Word and element location data:

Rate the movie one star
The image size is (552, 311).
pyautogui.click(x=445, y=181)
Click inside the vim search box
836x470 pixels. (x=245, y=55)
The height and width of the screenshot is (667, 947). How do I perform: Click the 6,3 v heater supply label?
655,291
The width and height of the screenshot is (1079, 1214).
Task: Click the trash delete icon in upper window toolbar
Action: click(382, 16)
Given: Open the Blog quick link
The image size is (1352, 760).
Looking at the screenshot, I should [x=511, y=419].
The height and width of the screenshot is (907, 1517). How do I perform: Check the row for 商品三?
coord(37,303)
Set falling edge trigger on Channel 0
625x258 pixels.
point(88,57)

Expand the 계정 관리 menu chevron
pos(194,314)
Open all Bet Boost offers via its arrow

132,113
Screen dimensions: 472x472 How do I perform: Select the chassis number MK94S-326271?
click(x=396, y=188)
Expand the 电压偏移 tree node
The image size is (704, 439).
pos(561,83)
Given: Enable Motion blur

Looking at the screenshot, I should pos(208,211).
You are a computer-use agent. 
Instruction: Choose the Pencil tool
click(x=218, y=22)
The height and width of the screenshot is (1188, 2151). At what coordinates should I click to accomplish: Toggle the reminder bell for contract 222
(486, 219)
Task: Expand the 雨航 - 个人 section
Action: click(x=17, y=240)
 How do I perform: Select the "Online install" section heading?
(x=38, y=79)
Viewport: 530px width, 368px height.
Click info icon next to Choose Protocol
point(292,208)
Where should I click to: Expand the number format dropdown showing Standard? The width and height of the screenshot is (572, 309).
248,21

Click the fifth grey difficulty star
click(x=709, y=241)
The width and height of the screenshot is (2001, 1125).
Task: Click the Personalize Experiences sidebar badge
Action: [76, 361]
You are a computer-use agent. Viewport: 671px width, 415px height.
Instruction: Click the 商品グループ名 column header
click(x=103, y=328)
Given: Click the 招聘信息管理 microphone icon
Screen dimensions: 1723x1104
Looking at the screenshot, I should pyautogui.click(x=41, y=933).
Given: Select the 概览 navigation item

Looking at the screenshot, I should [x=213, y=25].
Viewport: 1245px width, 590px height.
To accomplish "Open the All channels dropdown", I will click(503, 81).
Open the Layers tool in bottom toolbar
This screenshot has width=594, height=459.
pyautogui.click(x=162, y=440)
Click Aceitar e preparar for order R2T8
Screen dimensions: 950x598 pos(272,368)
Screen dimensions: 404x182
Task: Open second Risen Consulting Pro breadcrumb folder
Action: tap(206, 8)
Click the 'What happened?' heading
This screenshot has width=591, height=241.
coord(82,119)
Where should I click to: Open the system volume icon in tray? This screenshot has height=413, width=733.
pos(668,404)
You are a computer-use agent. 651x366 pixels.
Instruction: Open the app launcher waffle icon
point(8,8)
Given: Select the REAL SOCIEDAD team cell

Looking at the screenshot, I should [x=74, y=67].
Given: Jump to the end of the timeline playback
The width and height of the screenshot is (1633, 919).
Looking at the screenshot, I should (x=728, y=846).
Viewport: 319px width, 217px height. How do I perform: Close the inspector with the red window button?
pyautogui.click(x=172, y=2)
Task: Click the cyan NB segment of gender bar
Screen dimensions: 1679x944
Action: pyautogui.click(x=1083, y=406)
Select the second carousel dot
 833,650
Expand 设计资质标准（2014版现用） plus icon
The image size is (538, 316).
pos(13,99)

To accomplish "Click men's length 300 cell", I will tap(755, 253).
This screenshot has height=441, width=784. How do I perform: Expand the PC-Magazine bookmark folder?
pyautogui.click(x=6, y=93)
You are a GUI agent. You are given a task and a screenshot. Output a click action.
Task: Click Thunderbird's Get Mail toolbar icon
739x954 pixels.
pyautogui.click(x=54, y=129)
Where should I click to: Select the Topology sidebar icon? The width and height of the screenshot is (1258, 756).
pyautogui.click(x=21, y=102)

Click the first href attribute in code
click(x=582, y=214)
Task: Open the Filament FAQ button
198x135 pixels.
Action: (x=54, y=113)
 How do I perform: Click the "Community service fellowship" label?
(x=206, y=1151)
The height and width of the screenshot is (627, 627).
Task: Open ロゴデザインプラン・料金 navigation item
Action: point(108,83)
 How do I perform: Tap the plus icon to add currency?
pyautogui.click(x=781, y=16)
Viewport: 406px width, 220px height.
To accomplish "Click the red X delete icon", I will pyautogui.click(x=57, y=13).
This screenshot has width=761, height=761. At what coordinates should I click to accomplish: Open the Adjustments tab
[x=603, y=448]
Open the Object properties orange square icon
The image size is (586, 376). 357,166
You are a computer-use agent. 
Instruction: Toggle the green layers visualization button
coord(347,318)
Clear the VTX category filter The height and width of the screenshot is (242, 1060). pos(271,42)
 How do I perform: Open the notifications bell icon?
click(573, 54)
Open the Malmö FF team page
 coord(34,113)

Written instruction: Copy all of the items above line for line, without changing anything.

Correct result:
Rate the movie one star
The image size is (552, 311).
pyautogui.click(x=445, y=181)
Click inside the vim search box
836x470 pixels. (x=245, y=55)
The height and width of the screenshot is (667, 947). How do I perform: Click the 6,3 v heater supply label?
655,291
The width and height of the screenshot is (1079, 1214).
Task: Click the trash delete icon in upper window toolbar
Action: click(382, 16)
Given: Open the Blog quick link
The image size is (1352, 760).
Looking at the screenshot, I should [x=511, y=419].
The height and width of the screenshot is (907, 1517). How do I perform: Check the row for 商品三?
coord(37,303)
Set falling edge trigger on Channel 0
625x258 pixels.
point(88,57)

Expand the 계정 관리 menu chevron
pos(194,314)
Open all Bet Boost offers via its arrow

132,113
Screen dimensions: 472x472 How do I perform: Select the chassis number MK94S-326271?
click(x=396, y=188)
Expand the 电压偏移 tree node
The image size is (704, 439).
pos(561,83)
Given: Enable Motion blur

Looking at the screenshot, I should pos(208,211).
You are a computer-use agent. 
Instruction: Choose the Pencil tool
click(x=218, y=22)
The height and width of the screenshot is (1188, 2151). At what coordinates should I click to accomplish: Toggle the reminder bell for contract 222
(486, 219)
Task: Expand the 雨航 - 个人 section
Action: click(x=17, y=240)
 How do I perform: Select the "Online install" section heading?
(x=38, y=79)
Viewport: 530px width, 368px height.
Click info icon next to Choose Protocol
point(292,208)
Where should I click to: Expand the number format dropdown showing Standard? The width and height of the screenshot is (572, 309).
248,21

Click the fifth grey difficulty star
click(x=709, y=241)
The width and height of the screenshot is (2001, 1125).
Task: Click the Personalize Experiences sidebar badge
Action: [76, 361]
You are a computer-use agent. Viewport: 671px width, 415px height.
Instruction: Click the 商品グループ名 column header
click(x=103, y=328)
Given: Click the 招聘信息管理 microphone icon
Screen dimensions: 1723x1104
Looking at the screenshot, I should pyautogui.click(x=41, y=933).
Given: Select the 概览 navigation item

Looking at the screenshot, I should [x=213, y=25].
Viewport: 1245px width, 590px height.
To accomplish "Open the All channels dropdown", I will click(503, 81).
Open the Layers tool in bottom toolbar
This screenshot has width=594, height=459.
pyautogui.click(x=162, y=440)
Click Aceitar e preparar for order R2T8
Screen dimensions: 950x598 pos(272,368)
Screen dimensions: 404x182
Task: Open second Risen Consulting Pro breadcrumb folder
Action: tap(206, 8)
Click the 'What happened?' heading
This screenshot has width=591, height=241.
coord(82,119)
Where should I click to: Open the system volume icon in tray? This screenshot has height=413, width=733.
pos(668,404)
You are a computer-use agent. 651x366 pixels.
Instruction: Open the app launcher waffle icon
point(8,8)
Given: Select the REAL SOCIEDAD team cell

Looking at the screenshot, I should [x=74, y=67].
Given: Jump to the end of the timeline playback
The width and height of the screenshot is (1633, 919).
Looking at the screenshot, I should (x=728, y=846).
Viewport: 319px width, 217px height. How do I perform: Close the inspector with the red window button?
pyautogui.click(x=172, y=2)
Task: Click the cyan NB segment of gender bar
Screen dimensions: 1679x944
Action: pyautogui.click(x=1083, y=406)
Select the second carousel dot
 833,650
Expand 设计资质标准（2014版现用） plus icon
The image size is (538, 316).
pos(13,99)

To accomplish "Click men's length 300 cell", I will tap(755, 253).
This screenshot has height=441, width=784. How do I perform: Expand the PC-Magazine bookmark folder?
pyautogui.click(x=6, y=93)
You are a GUI agent. You are given a task and a screenshot. Output a click action.
Task: Click Thunderbird's Get Mail toolbar icon
739x954 pixels.
pyautogui.click(x=54, y=129)
Where should I click to: Select the Topology sidebar icon? The width and height of the screenshot is (1258, 756).
pyautogui.click(x=21, y=102)

Click the first href attribute in code
click(x=582, y=214)
Task: Open the Filament FAQ button
198x135 pixels.
Action: (x=54, y=113)
 How do I perform: Click the "Community service fellowship" label?
(x=206, y=1151)
The height and width of the screenshot is (627, 627).
Task: Open ロゴデザインプラン・料金 navigation item
Action: point(108,83)
 How do I perform: Tap the plus icon to add currency?
pyautogui.click(x=781, y=16)
Viewport: 406px width, 220px height.
To accomplish "Click the red X delete icon", I will pyautogui.click(x=57, y=13).
This screenshot has width=761, height=761. At what coordinates should I click to accomplish: Open the Adjustments tab
[x=603, y=448]
Open the Object properties orange square icon
The image size is (586, 376). 357,166
You are a computer-use agent. 
Instruction: Toggle the green layers visualization button
coord(347,318)
Clear the VTX category filter The height and width of the screenshot is (242, 1060). pos(271,42)
 How do I perform: Open the notifications bell icon?
click(573, 54)
Open the Malmö FF team page
 coord(34,113)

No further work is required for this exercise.